Thursday, June 22, 2000


UMass-Lowell Percussion Ensemble
George Antheil: Ballet mechanique

By Richard Dyer, Globe Staff

Last year Paul D. Lehrman of the University of Massachusetts Lowell, produced the world premiere of the original version of one of the 20th-century's most notorious pieces, George Antheil's "Ballet mechanique." Antheil, the self-styled ``bad boy of music,'' was well ahead of his time; in 1924, he scored the ``Ballet mechanique'' for four groups of player pianos. Performance proved impossible because of the difficulty of synchronizing the mechanical instruments. Computer technology and the Yamaha Disklavier now make it possible to realize Antheil's original conception — at a concert in Lowell last season 16 player pianos, along with two pianists and eight percussionists handling the xylophones, the airplane propellers, the siren, and the electric bell, performed the work before taking it on tour and recording it.

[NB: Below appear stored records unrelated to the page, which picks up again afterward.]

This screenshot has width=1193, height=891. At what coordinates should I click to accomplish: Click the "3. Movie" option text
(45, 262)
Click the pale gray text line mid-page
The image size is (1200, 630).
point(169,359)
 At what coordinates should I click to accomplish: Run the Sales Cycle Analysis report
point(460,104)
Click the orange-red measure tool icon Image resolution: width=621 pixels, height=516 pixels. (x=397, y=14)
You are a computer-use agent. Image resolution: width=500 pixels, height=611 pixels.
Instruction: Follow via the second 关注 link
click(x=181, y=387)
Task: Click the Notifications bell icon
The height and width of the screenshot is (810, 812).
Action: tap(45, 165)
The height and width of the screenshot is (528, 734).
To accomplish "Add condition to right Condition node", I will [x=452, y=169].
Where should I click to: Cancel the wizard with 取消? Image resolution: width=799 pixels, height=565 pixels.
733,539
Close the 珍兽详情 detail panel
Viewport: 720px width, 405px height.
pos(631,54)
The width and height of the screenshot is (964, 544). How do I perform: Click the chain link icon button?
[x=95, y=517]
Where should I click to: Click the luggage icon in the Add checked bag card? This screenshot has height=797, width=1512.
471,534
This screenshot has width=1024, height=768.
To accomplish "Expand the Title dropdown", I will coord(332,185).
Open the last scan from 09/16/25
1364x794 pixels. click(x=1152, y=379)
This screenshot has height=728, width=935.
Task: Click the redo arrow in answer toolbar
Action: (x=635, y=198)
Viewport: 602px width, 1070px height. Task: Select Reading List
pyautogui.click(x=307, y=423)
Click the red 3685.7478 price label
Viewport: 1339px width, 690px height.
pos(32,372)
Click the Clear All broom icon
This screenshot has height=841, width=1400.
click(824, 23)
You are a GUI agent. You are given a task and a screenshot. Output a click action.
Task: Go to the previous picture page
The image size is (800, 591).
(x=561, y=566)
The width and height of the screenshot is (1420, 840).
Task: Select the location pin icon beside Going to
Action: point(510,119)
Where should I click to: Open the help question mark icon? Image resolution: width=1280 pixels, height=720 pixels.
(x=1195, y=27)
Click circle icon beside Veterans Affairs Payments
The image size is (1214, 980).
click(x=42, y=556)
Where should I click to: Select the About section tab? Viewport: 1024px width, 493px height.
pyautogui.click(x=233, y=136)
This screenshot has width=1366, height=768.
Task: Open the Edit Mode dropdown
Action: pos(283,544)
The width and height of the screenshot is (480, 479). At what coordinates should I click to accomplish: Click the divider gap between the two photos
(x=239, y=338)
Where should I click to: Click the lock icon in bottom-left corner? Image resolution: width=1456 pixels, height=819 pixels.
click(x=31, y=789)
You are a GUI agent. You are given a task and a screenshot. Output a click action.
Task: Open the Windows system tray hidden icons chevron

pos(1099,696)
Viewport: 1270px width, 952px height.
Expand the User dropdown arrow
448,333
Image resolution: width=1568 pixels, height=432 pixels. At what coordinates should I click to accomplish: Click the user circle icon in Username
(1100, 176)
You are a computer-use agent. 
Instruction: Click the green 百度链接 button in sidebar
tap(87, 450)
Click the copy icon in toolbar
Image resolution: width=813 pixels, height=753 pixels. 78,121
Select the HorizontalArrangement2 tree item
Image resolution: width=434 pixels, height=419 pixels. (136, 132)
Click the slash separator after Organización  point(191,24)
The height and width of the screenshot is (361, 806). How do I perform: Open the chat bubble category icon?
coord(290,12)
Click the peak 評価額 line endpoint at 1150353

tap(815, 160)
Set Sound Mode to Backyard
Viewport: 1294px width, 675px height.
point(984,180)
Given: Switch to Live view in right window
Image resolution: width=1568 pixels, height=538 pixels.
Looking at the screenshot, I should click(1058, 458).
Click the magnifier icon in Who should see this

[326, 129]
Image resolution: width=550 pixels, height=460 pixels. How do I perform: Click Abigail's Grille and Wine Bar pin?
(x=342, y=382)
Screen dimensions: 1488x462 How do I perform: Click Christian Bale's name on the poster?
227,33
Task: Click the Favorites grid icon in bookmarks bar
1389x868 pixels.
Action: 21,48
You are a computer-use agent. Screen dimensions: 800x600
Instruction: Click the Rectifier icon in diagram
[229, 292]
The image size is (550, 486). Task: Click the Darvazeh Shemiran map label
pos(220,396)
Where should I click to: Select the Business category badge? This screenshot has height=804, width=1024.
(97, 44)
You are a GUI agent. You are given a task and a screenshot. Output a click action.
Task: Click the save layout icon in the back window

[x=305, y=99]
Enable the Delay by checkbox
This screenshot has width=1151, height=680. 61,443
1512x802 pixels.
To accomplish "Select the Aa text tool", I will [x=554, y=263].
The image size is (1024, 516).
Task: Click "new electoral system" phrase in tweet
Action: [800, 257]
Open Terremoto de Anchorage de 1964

``Ballet mechanique,'' as we know from other performances of Antheil's revised versions, is more outrageously entertaining than outrageous. The recording contains several other pieces for percussion, including the extraordinary ``Double Music'' by John Cage and Lou Harrison; two lively Cuban pieces from the 1930s by Amadeo Roldon; and two entertaining works for player-piano ensemble by Richard Grayson — not to mention a delirious performance of the finale from Mendelssohn's ``Italian'' Symphony played in an arrangement by Lehrman for 16 player-pianos.

Jeffrey Fischer is the shipshape conductor and the pianists are Juanita Tsu and John McDonald. This disc is certain to become a party record for technophiles, but just about everyone else will have fun too.